Take the data below and copy exactly the lines starting at the one with "FAQ (889, 39)" and finishing at the one with "cages de ponte (55, 2518)", both included.
• • • •
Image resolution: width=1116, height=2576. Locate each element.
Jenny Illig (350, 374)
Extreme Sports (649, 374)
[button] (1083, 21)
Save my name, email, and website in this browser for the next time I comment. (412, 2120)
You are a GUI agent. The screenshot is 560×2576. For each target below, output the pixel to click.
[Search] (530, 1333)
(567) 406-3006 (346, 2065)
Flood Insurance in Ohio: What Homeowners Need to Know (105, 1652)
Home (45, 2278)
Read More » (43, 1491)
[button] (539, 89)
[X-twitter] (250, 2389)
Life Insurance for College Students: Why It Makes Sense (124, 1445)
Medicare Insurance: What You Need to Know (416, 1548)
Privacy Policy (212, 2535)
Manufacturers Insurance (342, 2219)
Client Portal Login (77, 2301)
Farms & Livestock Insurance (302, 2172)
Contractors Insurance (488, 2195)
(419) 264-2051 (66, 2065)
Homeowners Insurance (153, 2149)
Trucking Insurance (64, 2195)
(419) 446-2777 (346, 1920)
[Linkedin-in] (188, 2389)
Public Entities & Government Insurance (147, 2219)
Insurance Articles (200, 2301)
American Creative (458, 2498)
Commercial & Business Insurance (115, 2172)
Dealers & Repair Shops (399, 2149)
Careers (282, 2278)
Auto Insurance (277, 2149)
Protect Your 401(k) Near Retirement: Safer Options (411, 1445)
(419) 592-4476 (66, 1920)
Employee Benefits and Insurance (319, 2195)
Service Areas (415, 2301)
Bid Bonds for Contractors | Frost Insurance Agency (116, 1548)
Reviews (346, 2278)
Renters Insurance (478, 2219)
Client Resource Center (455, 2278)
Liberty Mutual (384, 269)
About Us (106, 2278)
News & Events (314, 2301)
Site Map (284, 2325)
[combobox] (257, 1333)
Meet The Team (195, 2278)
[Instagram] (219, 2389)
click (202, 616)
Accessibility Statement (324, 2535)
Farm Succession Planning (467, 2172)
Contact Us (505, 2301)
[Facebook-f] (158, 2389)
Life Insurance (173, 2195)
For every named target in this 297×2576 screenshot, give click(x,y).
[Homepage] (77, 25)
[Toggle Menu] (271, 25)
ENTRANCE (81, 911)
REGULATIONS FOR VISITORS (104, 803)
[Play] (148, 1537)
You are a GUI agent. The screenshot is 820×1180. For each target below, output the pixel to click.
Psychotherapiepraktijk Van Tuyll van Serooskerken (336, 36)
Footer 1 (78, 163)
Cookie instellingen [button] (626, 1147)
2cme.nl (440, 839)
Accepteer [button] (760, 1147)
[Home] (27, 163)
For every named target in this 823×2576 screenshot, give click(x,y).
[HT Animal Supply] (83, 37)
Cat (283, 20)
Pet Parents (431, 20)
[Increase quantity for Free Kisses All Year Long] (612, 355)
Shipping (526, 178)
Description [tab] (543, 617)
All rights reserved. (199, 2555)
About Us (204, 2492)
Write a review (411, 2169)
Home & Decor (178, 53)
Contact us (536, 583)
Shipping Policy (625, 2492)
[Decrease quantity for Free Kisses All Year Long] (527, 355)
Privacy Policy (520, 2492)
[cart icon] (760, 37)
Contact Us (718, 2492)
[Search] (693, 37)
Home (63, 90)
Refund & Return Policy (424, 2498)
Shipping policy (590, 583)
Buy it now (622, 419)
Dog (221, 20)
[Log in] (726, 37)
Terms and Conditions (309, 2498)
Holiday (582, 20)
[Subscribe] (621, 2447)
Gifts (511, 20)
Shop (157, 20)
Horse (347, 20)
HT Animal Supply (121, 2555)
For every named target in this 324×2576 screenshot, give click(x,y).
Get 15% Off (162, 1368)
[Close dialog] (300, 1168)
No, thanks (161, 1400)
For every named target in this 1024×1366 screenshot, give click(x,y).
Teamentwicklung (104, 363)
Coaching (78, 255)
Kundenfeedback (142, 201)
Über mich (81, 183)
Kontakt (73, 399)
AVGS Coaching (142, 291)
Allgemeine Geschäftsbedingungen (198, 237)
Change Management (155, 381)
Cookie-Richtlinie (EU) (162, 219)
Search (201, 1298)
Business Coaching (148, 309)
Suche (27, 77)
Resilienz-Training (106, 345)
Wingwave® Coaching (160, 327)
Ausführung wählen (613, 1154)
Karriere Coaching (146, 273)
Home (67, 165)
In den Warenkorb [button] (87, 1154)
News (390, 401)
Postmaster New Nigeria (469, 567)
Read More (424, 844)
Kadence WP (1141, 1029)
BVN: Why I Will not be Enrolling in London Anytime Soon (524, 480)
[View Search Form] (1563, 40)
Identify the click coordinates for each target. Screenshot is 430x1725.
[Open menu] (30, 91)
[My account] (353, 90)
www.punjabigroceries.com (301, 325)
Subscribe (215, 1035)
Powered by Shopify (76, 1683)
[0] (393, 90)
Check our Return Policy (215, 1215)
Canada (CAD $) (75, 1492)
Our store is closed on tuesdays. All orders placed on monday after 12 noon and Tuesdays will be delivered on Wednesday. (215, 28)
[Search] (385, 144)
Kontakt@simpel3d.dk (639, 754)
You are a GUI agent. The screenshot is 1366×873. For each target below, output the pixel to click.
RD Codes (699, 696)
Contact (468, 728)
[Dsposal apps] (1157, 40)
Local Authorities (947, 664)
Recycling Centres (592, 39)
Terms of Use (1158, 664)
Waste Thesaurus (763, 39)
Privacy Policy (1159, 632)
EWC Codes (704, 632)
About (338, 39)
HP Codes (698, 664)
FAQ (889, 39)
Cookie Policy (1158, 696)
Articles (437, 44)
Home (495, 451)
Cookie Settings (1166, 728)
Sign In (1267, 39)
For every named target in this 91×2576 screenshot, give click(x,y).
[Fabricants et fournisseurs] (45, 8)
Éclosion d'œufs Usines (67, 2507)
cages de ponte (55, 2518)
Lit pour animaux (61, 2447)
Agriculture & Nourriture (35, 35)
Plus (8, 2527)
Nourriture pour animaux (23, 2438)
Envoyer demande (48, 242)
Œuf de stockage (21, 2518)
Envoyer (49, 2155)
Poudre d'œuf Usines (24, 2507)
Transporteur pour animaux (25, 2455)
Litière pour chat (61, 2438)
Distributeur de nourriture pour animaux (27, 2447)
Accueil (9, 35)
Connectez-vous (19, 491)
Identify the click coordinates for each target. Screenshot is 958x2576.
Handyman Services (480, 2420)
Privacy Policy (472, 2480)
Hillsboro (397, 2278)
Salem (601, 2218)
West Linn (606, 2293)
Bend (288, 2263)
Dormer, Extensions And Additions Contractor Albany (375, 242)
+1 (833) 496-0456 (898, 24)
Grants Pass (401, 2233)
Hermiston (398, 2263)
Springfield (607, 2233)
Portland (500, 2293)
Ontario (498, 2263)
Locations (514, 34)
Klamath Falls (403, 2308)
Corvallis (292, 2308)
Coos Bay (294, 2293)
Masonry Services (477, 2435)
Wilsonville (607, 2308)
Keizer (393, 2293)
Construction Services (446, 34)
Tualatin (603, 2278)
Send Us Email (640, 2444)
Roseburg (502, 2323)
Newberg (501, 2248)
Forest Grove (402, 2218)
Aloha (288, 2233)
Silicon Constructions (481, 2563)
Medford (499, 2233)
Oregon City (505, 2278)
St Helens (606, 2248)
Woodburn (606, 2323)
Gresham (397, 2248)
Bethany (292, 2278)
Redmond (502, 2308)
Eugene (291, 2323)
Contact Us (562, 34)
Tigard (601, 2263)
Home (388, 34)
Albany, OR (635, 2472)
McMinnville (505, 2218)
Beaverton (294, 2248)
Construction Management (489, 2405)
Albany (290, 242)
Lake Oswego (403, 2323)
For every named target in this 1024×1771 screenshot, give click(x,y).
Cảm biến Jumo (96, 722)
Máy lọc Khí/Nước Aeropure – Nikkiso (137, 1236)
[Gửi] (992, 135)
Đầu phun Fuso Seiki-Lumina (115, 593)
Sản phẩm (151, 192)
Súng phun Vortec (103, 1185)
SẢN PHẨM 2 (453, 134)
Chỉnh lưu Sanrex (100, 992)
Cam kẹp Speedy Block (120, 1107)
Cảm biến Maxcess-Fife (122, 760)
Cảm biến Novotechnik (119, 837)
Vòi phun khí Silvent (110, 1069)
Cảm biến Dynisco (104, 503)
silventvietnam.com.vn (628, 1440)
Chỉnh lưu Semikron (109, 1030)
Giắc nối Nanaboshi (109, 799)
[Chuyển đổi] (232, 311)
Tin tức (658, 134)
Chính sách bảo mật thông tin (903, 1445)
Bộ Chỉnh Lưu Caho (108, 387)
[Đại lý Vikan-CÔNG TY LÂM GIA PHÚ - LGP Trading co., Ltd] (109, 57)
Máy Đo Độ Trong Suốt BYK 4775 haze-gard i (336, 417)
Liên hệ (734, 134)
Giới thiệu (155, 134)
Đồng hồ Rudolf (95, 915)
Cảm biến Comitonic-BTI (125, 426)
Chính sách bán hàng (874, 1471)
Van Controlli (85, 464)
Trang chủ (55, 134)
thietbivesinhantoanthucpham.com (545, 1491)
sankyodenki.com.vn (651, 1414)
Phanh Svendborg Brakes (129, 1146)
• • • •
**Written response**
FAQ (889, 39)
Cookie Policy (1158, 696)
Articles (437, 44)
Home (495, 451)
Cookie Settings (1166, 728)
Sign In (1267, 39)
For every named target in this 91×2576 screenshot, give click(x,y).
[Fabricants et fournisseurs] (45, 8)
Éclosion d'œufs Usines (67, 2507)
cages de ponte (55, 2518)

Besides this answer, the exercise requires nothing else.